[WHAT IS REQUIRED] Once every line containing "beside" has been counted, report the total for the data and nothing else.

[SUPPLIED INFORMATION]

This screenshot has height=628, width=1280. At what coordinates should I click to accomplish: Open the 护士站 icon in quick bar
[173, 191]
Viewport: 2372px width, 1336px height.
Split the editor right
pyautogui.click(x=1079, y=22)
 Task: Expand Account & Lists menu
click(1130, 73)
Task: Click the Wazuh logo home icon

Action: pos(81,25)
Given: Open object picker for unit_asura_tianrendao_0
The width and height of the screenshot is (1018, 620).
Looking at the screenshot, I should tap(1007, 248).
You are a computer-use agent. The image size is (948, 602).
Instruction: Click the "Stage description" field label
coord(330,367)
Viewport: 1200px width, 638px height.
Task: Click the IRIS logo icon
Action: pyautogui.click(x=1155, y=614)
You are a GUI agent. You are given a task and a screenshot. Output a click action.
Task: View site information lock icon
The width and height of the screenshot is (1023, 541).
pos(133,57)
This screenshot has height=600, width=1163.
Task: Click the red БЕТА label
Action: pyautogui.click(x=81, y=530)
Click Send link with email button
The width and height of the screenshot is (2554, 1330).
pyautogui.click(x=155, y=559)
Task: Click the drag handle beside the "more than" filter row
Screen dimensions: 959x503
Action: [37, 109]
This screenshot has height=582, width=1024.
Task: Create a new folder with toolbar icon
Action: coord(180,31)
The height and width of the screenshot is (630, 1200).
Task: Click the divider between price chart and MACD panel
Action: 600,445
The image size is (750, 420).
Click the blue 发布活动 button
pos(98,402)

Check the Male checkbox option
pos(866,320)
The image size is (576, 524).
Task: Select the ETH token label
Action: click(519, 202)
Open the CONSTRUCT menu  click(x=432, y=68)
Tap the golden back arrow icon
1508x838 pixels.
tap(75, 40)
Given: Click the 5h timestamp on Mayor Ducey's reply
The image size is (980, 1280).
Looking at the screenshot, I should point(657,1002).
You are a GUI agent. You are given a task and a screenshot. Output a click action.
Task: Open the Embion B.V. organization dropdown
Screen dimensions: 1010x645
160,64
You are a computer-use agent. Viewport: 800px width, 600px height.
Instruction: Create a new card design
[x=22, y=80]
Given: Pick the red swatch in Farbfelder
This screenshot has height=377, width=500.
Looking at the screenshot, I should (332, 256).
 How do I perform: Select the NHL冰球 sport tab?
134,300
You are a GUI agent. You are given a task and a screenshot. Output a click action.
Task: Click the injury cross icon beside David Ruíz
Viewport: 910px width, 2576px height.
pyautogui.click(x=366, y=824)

[TASK RESULT] 2